#### Selection:
Begin

Analysis in Authorship Attribution

Byszuk, Joanna

doi:10.5281/zenodo.7892112

Joanna Byszuk (Kraków)

As mentioned in the chapter “What is Authorship Attribution?” (Chapter 5), computational studies into authorship are divided into attribution and verification problems. Both of these areas make use of machine learning methods (especially supervised and unsupervised learning, that is, classification and clustering methods) that have long proved their usefulness across numerous scholarly fields.

8.1 Attribution versus verification

To summarize the distinction between attribution and verification explicated above, “authorship attribution includes determining which of the candidate authors in the examined dataset is most likely to be the author of the text in question. In turn, authorship verification deals with checking whether any of the candidate authors is at all likely to be the author of the examined text” (Hernández-Lorenzo and Byszuk 2022).

A good preparation for authorship attribution must be preceded by a thorough study of relevant literature – as many of the texts of disputed authorship have been subject to literary and philological (even palaeographic) investigations that serve as an invaluable source of information on possible authors. It is also even more crucial than in other cases that open set authorship studies include the step of authorship verification next to (or before) the step of authorship attribution.

8.2 Authorship attribution methods

Apart from selecting the supervised (classification) or unsupervised (clustering method) – see chapter “General Issues in Data Analysis” (Chapter 3) for details – and the type and number of features, many methods of authorship attribution analysis requires considerations about the choice of distance measure (i.e. a similarity measure projected onto a multidimensional geometric space) to examine stylistic relation between the texts, an area that has seen a lot of research devoted to it (see e.g. Grieve 2007; Argamon 2008; Eder 2015; Evert et al. 2017). Relatively little work has been done on the performance of various features, with the evidence pointing to the most frequent words as the most reliable carrier of the authorial style signal (Eder 2011; Camps, Clérice, and Pinche 2020). For more information on the issue of the features, see the chapter “Annotation for Authorship Attribution” (Chapter 7).

Authorship attribution studies frequently use various unsupervised machine learning methods for exploratory data analysis. Most common are clustering approaches, including bootstrapped cluster analyses visualized in the form of networks, in stylometry also bootstrap approaches, but also used are methods of dimensionality reduction, such as Principal Component Analysis (PCA) and Multidimensional Scaling (MDS). The above-mentioned are included in the most commonly used R package ‘stylo’, but as these are standard statistic methods, they and others can also be found in more general packages in libraries in both R and Python.

End

#### Entries:

Begin

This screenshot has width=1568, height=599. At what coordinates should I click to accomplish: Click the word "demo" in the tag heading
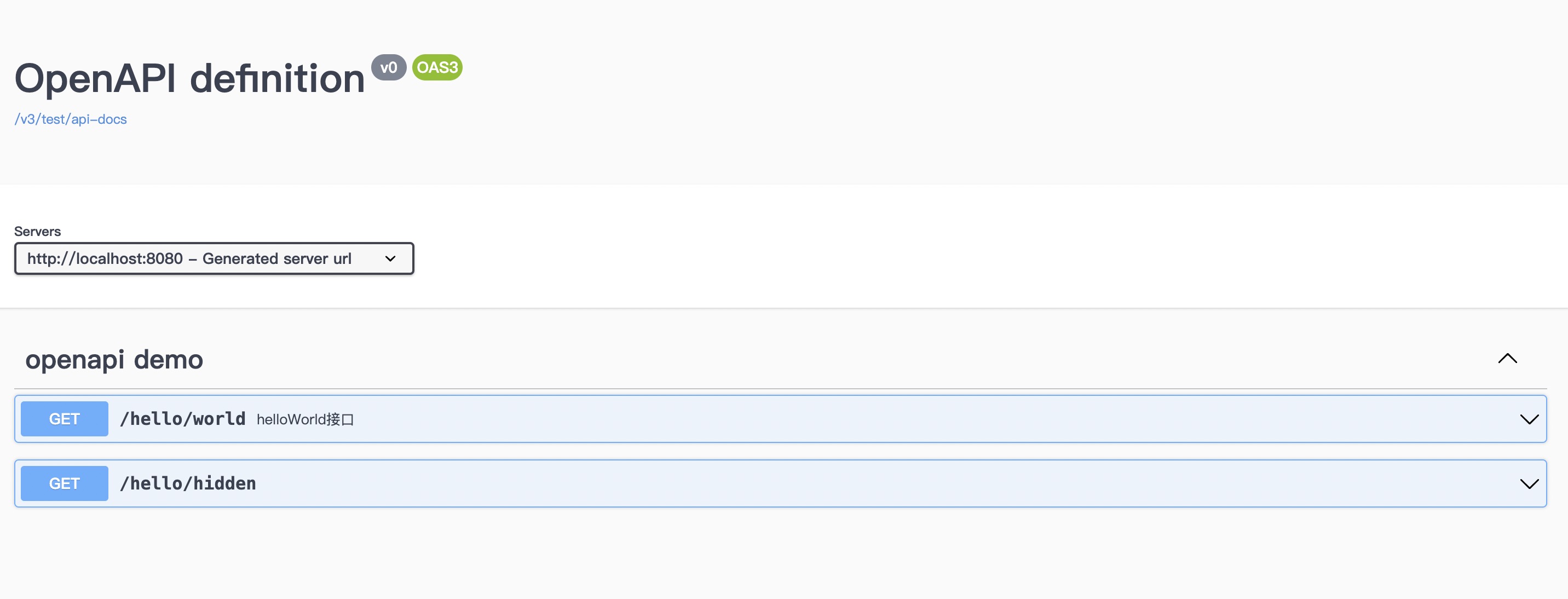[x=168, y=360]
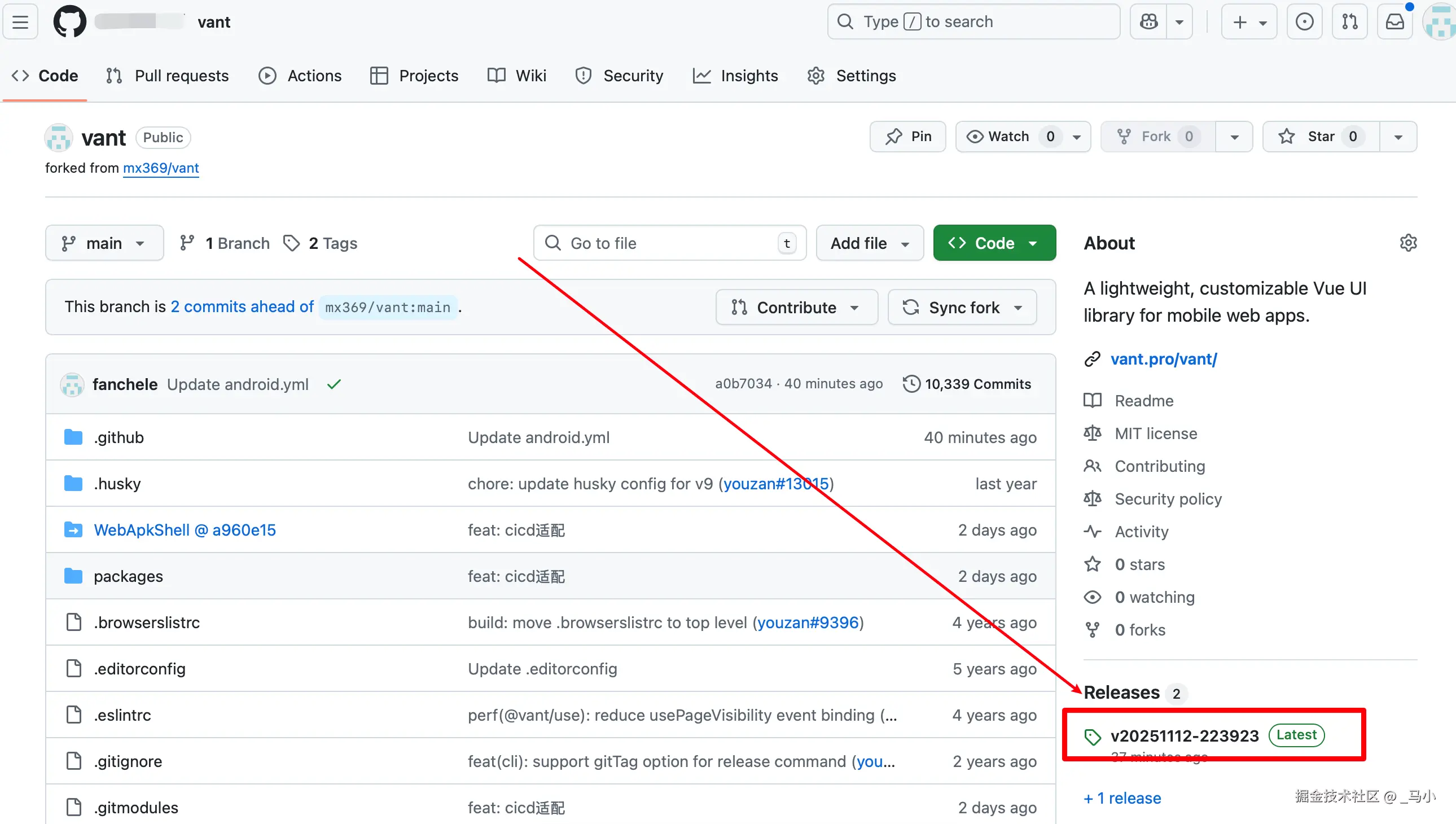Edit About section via gear icon
1456x824 pixels.
pyautogui.click(x=1408, y=243)

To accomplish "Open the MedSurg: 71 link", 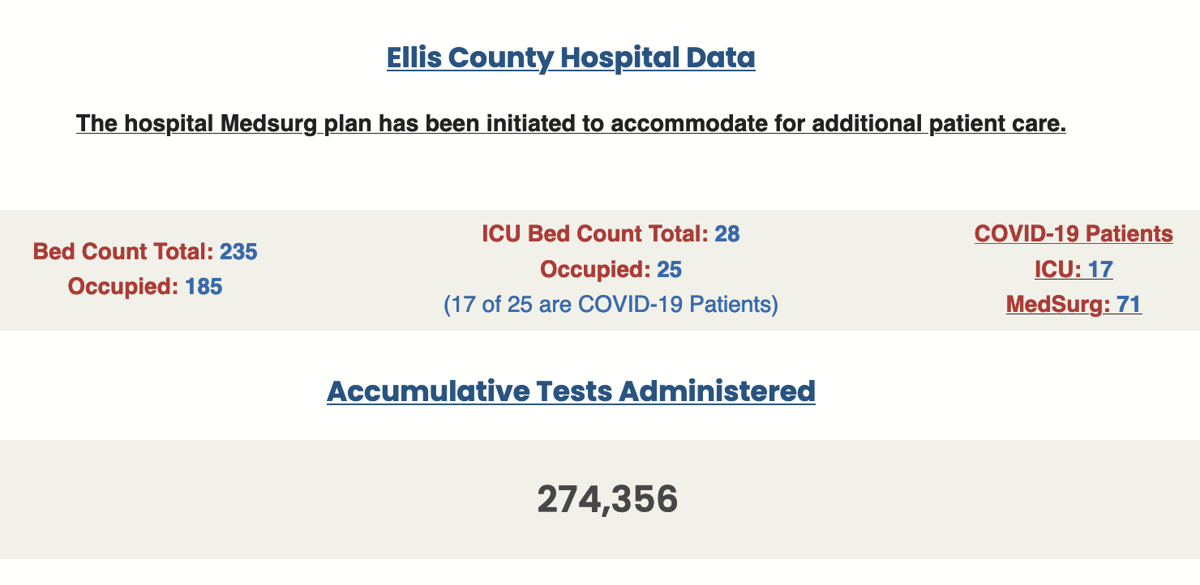I will pyautogui.click(x=1074, y=304).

End

#### Requirements:
Continue the authorship attribution text, which appears before the entries, picking up right after its final sentence.

#### Output of the task:
There are relatively few examinations comparing the performance of particular methods. Most work in the field focuses on cluster and network approaches, and this area was given some focus in Ochab et al. (2019) who tested the performance of typical methods of cluster and network grouping, finding Ward linkage method and Louvain method of community detection the most reliable.

While in many simpler cases clustering will be a good enough method for authorship attribution, more precise classification methods give better certainty in cases where the authorial signal is weak or blurred, or in the case of shorter texts. Supervised machine learning classification with SVM (support vector machines), Delta method and NSC (nearest shrunken centroids) is often considered more reliable. As hinted above, in this type of analysis, one of the above-mentioned classifiers ‘learns’ the style of each of the authors based on which knowledge it is able to point which of them the text of disputed authorship is the most similar to.

Benchmark comparisons of machine learning methods for authorship attribution are also relatively outdated, with the most notable, being Stamatatos 2009 (listing dozens of studies describing methods) and a study of Jockers and Witten (Jockers and Witten 2010) proposing NSC and RDA (regularized discriminant analysis) as best performing. Jockers and Witten criticize SVM at length, however, this method is often used and recommended by computer science experts such as Stamatatos, Koppel, and Argamon, and has proven to be more reliable and stable when dealing with high dimensional and sparse data, such as historical and shorter writings (Stamatatos 2013; Franzini et al. 2018), and two- and three-class problems (Luyckx and Daelemans).

Savoy (2020b, 109, reformulated here) distinguishes the following steps of a quantitative inquiry, that can also be applied to attribution:

Defining a precise research question or formulating a hypothesis.
Preparing a selection of texts that will make up the evaluation corpus. (See also: section “Corpus building for Authorship Attribution”)
Preprocessing data to ensure its quality (which can include normalization of spelling and/or removing extra-textual elements such as page numbers).
Choosing a text representation strategy, that is which stylistic features are to serve as a marker of style.
(optional) Removing noisy attribute features to lower computational costs or improve method performance.
Choosing and applying a machine learning algorithm to perform the classification.

In the case of authorship attribution problems, the question of the right selection of texts that are to make the corpus is particularly important.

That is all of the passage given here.